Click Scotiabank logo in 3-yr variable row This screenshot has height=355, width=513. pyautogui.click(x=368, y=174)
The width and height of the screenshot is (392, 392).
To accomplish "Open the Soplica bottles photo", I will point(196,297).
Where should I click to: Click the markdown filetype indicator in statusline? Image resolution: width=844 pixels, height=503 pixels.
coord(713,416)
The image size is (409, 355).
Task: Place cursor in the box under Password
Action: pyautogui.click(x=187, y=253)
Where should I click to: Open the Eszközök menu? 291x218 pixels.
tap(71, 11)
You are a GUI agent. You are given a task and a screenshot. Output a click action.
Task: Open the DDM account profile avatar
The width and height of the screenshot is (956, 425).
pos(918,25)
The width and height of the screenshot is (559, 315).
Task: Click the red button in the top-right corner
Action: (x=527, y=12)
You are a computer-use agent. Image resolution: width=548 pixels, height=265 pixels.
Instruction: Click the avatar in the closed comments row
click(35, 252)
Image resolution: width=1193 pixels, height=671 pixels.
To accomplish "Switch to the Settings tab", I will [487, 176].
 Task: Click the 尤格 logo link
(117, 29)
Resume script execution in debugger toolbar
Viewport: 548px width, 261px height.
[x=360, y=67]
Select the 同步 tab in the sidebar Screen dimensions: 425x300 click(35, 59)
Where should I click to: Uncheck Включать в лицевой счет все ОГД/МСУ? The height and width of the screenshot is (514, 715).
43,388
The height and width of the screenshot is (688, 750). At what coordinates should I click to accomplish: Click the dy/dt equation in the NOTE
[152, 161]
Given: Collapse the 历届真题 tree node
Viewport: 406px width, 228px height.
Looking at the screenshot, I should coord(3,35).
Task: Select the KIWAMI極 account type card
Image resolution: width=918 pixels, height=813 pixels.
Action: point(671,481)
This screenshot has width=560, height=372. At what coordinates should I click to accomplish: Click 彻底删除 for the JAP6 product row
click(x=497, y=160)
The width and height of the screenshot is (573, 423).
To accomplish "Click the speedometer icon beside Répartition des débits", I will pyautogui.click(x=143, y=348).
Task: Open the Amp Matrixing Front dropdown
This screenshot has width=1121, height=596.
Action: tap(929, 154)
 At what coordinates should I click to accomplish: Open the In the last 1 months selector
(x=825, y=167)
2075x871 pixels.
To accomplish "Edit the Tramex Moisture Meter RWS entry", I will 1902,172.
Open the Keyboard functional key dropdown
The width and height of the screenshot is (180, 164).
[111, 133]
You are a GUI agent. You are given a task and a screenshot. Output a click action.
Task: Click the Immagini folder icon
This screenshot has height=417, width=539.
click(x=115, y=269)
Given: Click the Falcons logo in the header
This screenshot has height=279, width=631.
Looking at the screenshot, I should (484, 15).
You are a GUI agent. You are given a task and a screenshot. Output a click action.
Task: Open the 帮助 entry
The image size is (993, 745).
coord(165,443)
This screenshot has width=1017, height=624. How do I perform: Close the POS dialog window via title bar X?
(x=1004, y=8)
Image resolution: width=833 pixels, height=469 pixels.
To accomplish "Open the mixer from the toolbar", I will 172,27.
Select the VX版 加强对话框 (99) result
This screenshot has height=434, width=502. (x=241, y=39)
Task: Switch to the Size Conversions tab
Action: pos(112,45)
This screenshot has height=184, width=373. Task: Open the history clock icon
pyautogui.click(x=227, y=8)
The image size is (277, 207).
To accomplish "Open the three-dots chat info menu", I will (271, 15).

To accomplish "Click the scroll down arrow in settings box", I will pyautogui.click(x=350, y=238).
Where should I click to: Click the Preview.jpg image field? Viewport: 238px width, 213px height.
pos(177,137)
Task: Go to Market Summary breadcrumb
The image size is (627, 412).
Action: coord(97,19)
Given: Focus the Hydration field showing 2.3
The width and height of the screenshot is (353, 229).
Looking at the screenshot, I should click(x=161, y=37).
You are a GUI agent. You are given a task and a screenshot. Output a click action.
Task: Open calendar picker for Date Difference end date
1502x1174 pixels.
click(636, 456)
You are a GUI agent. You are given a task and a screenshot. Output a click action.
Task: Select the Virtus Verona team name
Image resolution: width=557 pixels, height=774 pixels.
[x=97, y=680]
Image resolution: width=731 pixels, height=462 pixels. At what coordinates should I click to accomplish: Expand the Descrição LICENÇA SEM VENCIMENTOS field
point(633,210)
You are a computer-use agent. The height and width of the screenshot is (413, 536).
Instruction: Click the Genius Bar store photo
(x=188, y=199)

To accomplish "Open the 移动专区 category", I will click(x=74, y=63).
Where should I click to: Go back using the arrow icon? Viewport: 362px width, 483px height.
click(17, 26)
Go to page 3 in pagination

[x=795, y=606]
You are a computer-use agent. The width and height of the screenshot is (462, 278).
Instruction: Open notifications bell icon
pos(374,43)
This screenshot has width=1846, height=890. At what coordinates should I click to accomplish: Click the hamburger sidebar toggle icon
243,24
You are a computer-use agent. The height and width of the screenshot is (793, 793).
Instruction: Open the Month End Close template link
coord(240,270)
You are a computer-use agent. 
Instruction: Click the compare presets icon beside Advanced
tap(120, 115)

WHAT YOU WILL DO: Keeping every word and mark as it is, print the entries above.

YOUR RESPONSE:
Click Scotiabank logo in 3-yr variable row This screenshot has height=355, width=513. pyautogui.click(x=368, y=174)
The width and height of the screenshot is (392, 392).
To accomplish "Open the Soplica bottles photo", I will point(196,297).
Where should I click to: Click the markdown filetype indicator in statusline? Image resolution: width=844 pixels, height=503 pixels.
coord(713,416)
The image size is (409, 355).
Task: Place cursor in the box under Password
Action: pyautogui.click(x=187, y=253)
Where should I click to: Open the Eszközök menu? 291x218 pixels.
tap(71, 11)
You are a GUI agent. You are given a task and a screenshot. Output a click action.
Task: Open the DDM account profile avatar
The width and height of the screenshot is (956, 425).
pos(918,25)
The width and height of the screenshot is (559, 315).
Task: Click the red button in the top-right corner
Action: (x=527, y=12)
You are a computer-use agent. Image resolution: width=548 pixels, height=265 pixels.
Instruction: Click the avatar in the closed comments row
click(35, 252)
Image resolution: width=1193 pixels, height=671 pixels.
To accomplish "Switch to the Settings tab", I will [487, 176].
 Task: Click the 尤格 logo link
(117, 29)
Resume script execution in debugger toolbar
Viewport: 548px width, 261px height.
[x=360, y=67]
Select the 同步 tab in the sidebar Screen dimensions: 425x300 click(35, 59)
Where should I click to: Uncheck Включать в лицевой счет все ОГД/МСУ? The height and width of the screenshot is (514, 715).
43,388
The height and width of the screenshot is (688, 750). At what coordinates should I click to accomplish: Click the dy/dt equation in the NOTE
[152, 161]
Given: Collapse the 历届真题 tree node
Viewport: 406px width, 228px height.
Looking at the screenshot, I should coord(3,35).
Task: Select the KIWAMI極 account type card
Image resolution: width=918 pixels, height=813 pixels.
Action: point(671,481)
This screenshot has width=560, height=372. At what coordinates should I click to accomplish: Click 彻底删除 for the JAP6 product row
click(x=497, y=160)
The width and height of the screenshot is (573, 423).
To accomplish "Click the speedometer icon beside Répartition des débits", I will pyautogui.click(x=143, y=348).
Task: Open the Amp Matrixing Front dropdown
This screenshot has width=1121, height=596.
Action: tap(929, 154)
 At what coordinates should I click to accomplish: Open the In the last 1 months selector
(x=825, y=167)
2075x871 pixels.
To accomplish "Edit the Tramex Moisture Meter RWS entry", I will 1902,172.
Open the Keyboard functional key dropdown
The width and height of the screenshot is (180, 164).
[111, 133]
You are a GUI agent. You are given a task and a screenshot. Output a click action.
Task: Click the Immagini folder icon
This screenshot has height=417, width=539.
click(x=115, y=269)
Given: Click the Falcons logo in the header
This screenshot has height=279, width=631.
Looking at the screenshot, I should (484, 15).
You are a GUI agent. You are given a task and a screenshot. Output a click action.
Task: Open the 帮助 entry
The image size is (993, 745).
coord(165,443)
This screenshot has width=1017, height=624. How do I perform: Close the POS dialog window via title bar X?
(x=1004, y=8)
Image resolution: width=833 pixels, height=469 pixels.
To accomplish "Open the mixer from the toolbar", I will 172,27.
Select the VX版 加强对话框 (99) result
This screenshot has height=434, width=502. (x=241, y=39)
Task: Switch to the Size Conversions tab
Action: pos(112,45)
This screenshot has height=184, width=373. Task: Open the history clock icon
pyautogui.click(x=227, y=8)
The image size is (277, 207).
To accomplish "Open the three-dots chat info menu", I will (271, 15).

To accomplish "Click the scroll down arrow in settings box", I will pyautogui.click(x=350, y=238).
Where should I click to: Click the Preview.jpg image field? Viewport: 238px width, 213px height.
pos(177,137)
Task: Go to Market Summary breadcrumb
The image size is (627, 412).
Action: coord(97,19)
Given: Focus the Hydration field showing 2.3
The width and height of the screenshot is (353, 229).
Looking at the screenshot, I should click(x=161, y=37).
You are a GUI agent. You are given a task and a screenshot. Output a click action.
Task: Open calendar picker for Date Difference end date
1502x1174 pixels.
click(636, 456)
You are a GUI agent. You are given a task and a screenshot. Output a click action.
Task: Select the Virtus Verona team name
Image resolution: width=557 pixels, height=774 pixels.
[x=97, y=680]
Image resolution: width=731 pixels, height=462 pixels. At what coordinates should I click to accomplish: Expand the Descrição LICENÇA SEM VENCIMENTOS field
point(633,210)
You are a computer-use agent. The height and width of the screenshot is (413, 536).
Instruction: Click the Genius Bar store photo
(x=188, y=199)

To accomplish "Open the 移动专区 category", I will click(x=74, y=63).
Where should I click to: Go back using the arrow icon? Viewport: 362px width, 483px height.
click(17, 26)
Go to page 3 in pagination

[x=795, y=606]
You are a computer-use agent. The width and height of the screenshot is (462, 278).
Instruction: Open notifications bell icon
pos(374,43)
This screenshot has width=1846, height=890. At what coordinates should I click to accomplish: Click the hamburger sidebar toggle icon
243,24
You are a computer-use agent. The height and width of the screenshot is (793, 793).
Instruction: Open the Month End Close template link
coord(240,270)
You are a computer-use agent. 
Instruction: Click the compare presets icon beside Advanced
tap(120, 115)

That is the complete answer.